PRACTICA 7: DETERMINACION DE HB A1C POR CROMATOGRAFIA DE INTERCSMBIO IONICO.

PRACTICA NUMERO 7

24/10/17

OBJETIVO:

Lo que vamos a realizar en la separación del hemolizado por afinidades.

UTILIDAD CLÍNICA:

Una cromatografia es una técnica de separación de solutos disueltos en disolventes basadas en las diferentes afinidades que muestran dichos solutos por dos fases distintas denominadas móvil y estacionaria.

FUNDAMENTOS:

Después de preparar un hemolizado donde se elimina la fracción lábil, las hemoglobinas son retenidas por una resina de intercambio cationico, eluyendose de forma específica la hemoglobina A, previa eliminación por lavado de la HbA.

APARATAJE:

Fotometro:
Ya lo he comentado en la practica numero 1.

MATERIALES:

-Microcolumnas.

-Gradillas.

-Cubetas de espectofotometria.

-Pipetas y puntas de pipeta.

-Tubos de ensayo.

REACTIVOS:

Reactivo 1: 30 ml de biftalato 50 mmol/L, detergente, pH 5.

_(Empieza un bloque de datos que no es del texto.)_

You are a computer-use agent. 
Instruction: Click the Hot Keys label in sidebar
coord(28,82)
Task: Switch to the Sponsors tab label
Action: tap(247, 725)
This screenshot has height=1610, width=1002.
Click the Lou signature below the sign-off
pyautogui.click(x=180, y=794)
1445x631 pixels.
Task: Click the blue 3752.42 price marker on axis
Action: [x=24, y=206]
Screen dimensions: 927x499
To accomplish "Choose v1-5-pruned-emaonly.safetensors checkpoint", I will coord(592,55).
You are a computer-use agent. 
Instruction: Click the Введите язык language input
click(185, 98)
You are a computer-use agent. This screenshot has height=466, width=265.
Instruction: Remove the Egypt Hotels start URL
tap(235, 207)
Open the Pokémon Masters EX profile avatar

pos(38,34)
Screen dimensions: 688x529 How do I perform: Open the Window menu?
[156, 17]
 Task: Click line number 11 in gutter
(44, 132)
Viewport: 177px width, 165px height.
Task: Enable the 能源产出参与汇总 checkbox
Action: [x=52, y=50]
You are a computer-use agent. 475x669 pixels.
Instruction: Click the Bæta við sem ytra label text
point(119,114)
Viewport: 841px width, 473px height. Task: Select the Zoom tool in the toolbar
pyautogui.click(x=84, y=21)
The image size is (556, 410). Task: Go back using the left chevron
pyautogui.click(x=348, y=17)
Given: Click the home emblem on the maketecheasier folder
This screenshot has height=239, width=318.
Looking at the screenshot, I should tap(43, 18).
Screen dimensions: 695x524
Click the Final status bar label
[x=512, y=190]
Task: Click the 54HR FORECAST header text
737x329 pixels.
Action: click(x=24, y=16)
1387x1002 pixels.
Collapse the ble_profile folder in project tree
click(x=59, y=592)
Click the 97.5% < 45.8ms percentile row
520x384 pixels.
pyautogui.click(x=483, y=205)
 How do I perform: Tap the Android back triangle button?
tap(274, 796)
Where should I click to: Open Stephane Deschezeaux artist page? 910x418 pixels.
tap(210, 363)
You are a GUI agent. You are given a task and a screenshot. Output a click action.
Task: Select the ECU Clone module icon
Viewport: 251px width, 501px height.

Reactivo 2: 50 ml de tampon fosfatos 45 mmol/L, pH6.5, azida sodica 0.95 g/L.

Reactivo 3: 450 ml de tampon fosfatos 72 mmol/L, pH 6.4, azida sodica 0.95 g/L

-Hemolizado.

PROCEDIMIENTO:

1.Invertir la cromatografia 10 minutos para compactar la resina y luego volver a volcar para sedimentar y dejarlo reposar unos minutos para que vuelva a su estado original.

2.Compactar el disco con una punta de pipeta con cuidado y abrir la tapa inferior y dejar caer el liquido sobre un tubo de ensayo.

3.Preparar en un eppendorf 50 microlitros de sangre y 200 microlitros de reactivo 1, agitar y dejarlo a temperatura ambiente durante 15 minutos.

4.Preparar dos eppendorf y un tubo de ensayo con:

                - Primer eppendorf: 200 microlitros de reactivo 2.

                -Segundo eppendorf: 2 ml de reactivo 2.

                -Tubo de ensayo: 4 ml de reactivo 3

5.Cuando ha caido todo el conservante de la cromatografia introducir 50 microlitros de sangre hemolizada sobre el disco superior.

6.Cuando haya penetrado todo el hemolizado añadir 200 microlitros de reactivo 2.

7.Dejar gotear hasta que el reactivo 2 alcance el disco superior y desechar diluido.

8.Pipetear 2 ml de reactivo 2 y dejar gotear hasta que el reactivo 2 a alcanzado el disco superior y desechar el diluido.

9.Colocamos la columna sobre un nuevo tubo de ensayo y añadir 4 ml d reactivo 3 y recoger todo el diluido.

10.Agitamos el diluido y leer absorbancia a 415 nm frente a agua destilada.

11.Para preparar el patron, preparamos un tubo con 12 ml de reactivo 3 y 50 microlitros de hemolizador y agitar ( Se preparan dos para toda la clase).

12.Se lee abosrbancia del patron a 415 nm frente a agua destilada.

RESULTADOS:

Cuando hemos leido la absorbancia a 415 nm da el siguiente resultado:

             -Patron: 1.101

             -Muestra: 0.124

Calculamos:

(0.124/3x1.101)x100= 3.75% HbA.

Es un valor normal.

OBSERVACIONES:

La estimacion del porcentaje de la Hb a se realiza por lectura de la absorbancia a 415nm.